(Stored data)

........

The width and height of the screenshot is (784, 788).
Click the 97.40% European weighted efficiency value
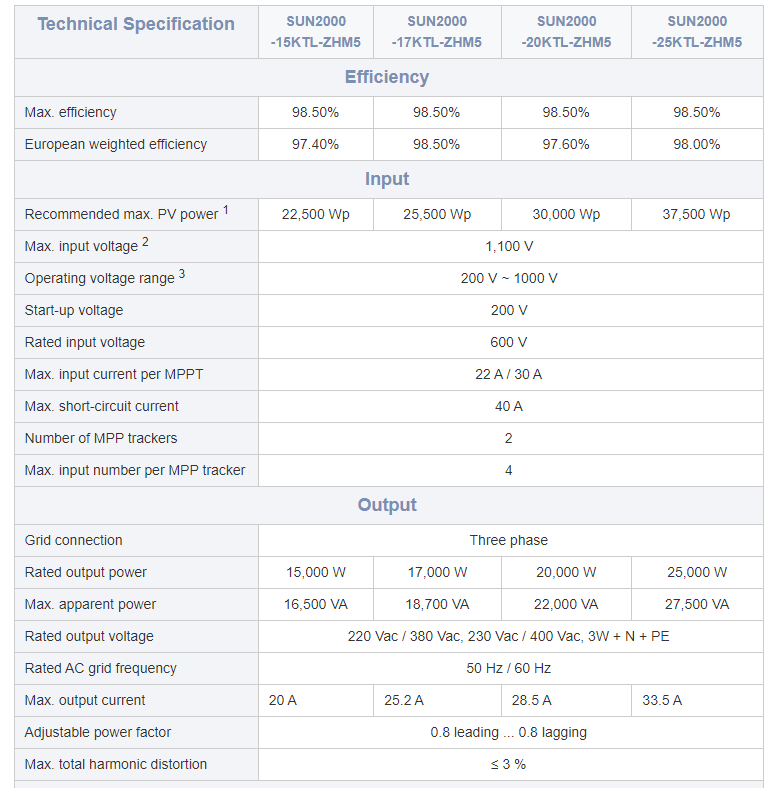[316, 144]
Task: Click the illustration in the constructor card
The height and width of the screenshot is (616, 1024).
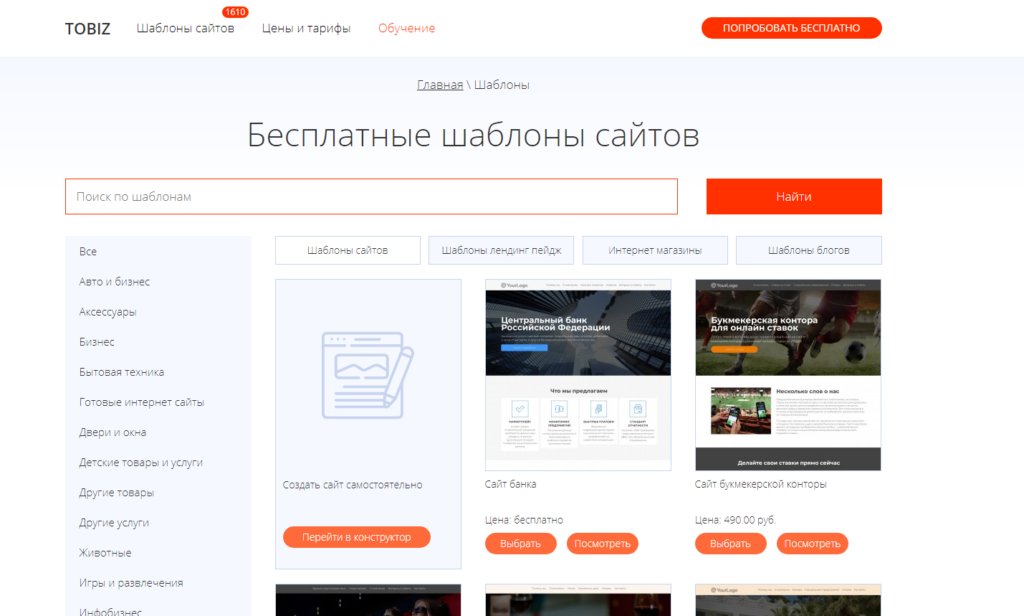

........

→ Task details: With the pictures removed, copy the data above word for word.

→ Answer to this task:
The width and height of the screenshot is (784, 788).
Click the 97.40% European weighted efficiency value
[316, 144]
Task: Click the illustration in the constructor card
The height and width of the screenshot is (616, 1024).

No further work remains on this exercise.